Como os pesquisadores brasileiros podem se engajar na divulgação científica
A ciência e inovação brasileira, embora de alta qualidade, ainda são pouco visíveis no país. Para Yurij, um dos problemas é o fato de que os grandes veículos de mídia do Brasil ser fomentada por agências de notícia internacionais, que destacam avanços científicos de diversos países, mas não incluem o Brasil. Algumas iniciativas vêm tentando preencher esse gap, como a Agência Bori, que pauta pesquisas inéditas para jornalistas de todo o Brasil. “Falta uma maior acessibilidade na divulgação de pesquisas e a procura de jornalistas por elas”, explica.
Uma das soluções para esse impasse pode ser estimular que pesquisadores se capacitem para poder atuar como divulgadores científicos de suas próprias pesquisas, dando acesso a ferramentas para alcançarem seus públicos e maior autonomia para promover ações. “Esse cenário vem se transformando graças aos divulgadores que utilizam as plataformas digitais como Twitter e Instagram, mas ainda falta muito”. Yurij chama a atenção para diversos estudos que analisam a relação da sociedade com ciência e tecnologia, como os do Instituto Nacional de Ciência e Tecnologia em Comunicação Pública da Ciência e Tecnologia, que podem auxiliar nesse trabalho, evitando uma divulgação “ingênua e ineficaz”.

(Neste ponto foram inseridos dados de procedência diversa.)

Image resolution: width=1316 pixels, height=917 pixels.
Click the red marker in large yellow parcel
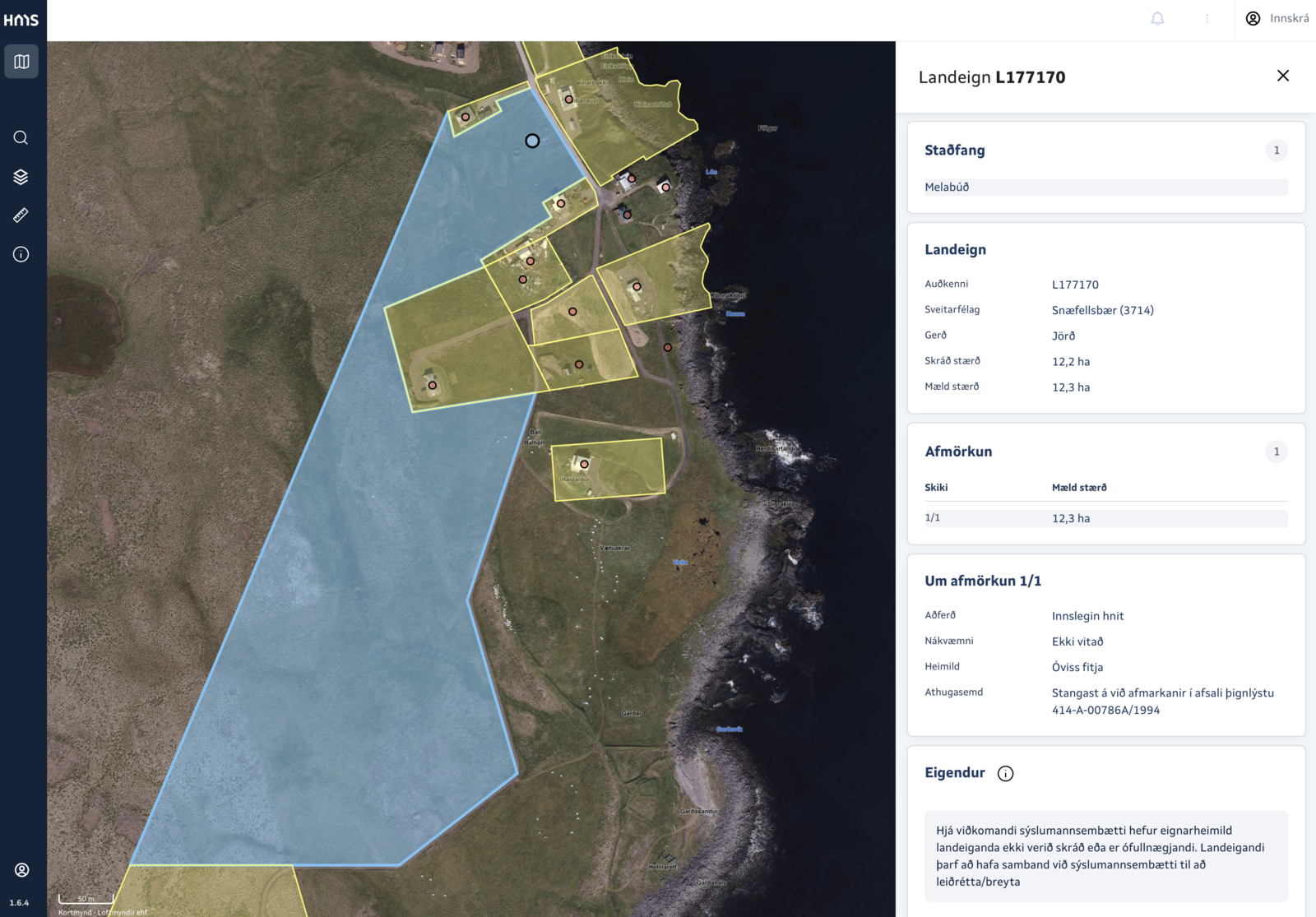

Yurij define o fortalecimento da divulgação científica brasileira em um tripé. Em primeiro lugar, está a capacitação dos comunicadores da ciência. Em segundo lugar, uma maior acessibilidade da pesquisa brasileira e integração com veículos de imprensa, jornalistas e comunicadores. Por fim, políticas públicas que criem oportunidades para incentivar a comunicação da ciência para públicos amplos, não só na forma de editais, mas também na instituição de uma cultura acadêmica que comece a premiar os cientistas que dedicarem seu tempo a divulgar ciência.
Pesquisa de consumo de ciência Fundep
A Fundep realizou, ao longo do mês de outubro de 2020, uma pesquisa sobre hábitos de consumo de ciência, com o objetivo de levantar oportunidades para o fortalecimento da divulgação científica e da popularização da ciência, nos debates presenciais ou virtuais da sociedade. Com essa pesquisa, foi possível observar a importância que as pessoas dão para conteúdos científicos, a frequência e os principais canais utilizados para esse consumo e sua avaliação sobre a divulgação científica no Brasil.
“O fato de uma fundação como a Fundep realizar uma pesquisa como essa é muito importante, pois permite conhecer seus públicos e fazer uma atuação pautada em sua percepção”, elogia Yurij. “É um importante instrumento de escuta da sociedade e de impacto para a divulgação científica, pois não existe mais ciência e inovação sem a participação e apropriação social do conhecimento”, explica o professor. Para Yurij, instituições de apoio à ciência, como a Fundep, devem buscar novas formas de reconstruir o pacto social em prol da ciência, feito com uma maior participação ativa da sociedade e o apoio da Academia.
Os resultados mostram que a dimensão on-line da divulgação científica é cada vez mais importante, especialmente entre o público jovem e que está no mercado de inovação, ciência e tecnologia com alta escolaridade. Embora a televisão ainda seja a principal fonte de conhecimento entre públicos com baixa escolaridade, a Internet está tecnicamente empatada com ela. “Isso mostra a importância de povoar as plataformas digitais com boa divulgação científica, com foco estratégico em públicos específicos”, comenta Yurij. Públicos corporativos podem ser mais atraídos por conteúdos no formato de podcast, enquanto o público jovem está mais atento a novas redes sociais com diferentes linguagens, como o TikTok e o Instagram. “Saber direcionar a divulgação científica para diferentes mídias e entender a percepção dos públicos é essencial para produzir um conteúdo que atinja, de forma capilar, as maiores audiências possíveis”, pontua.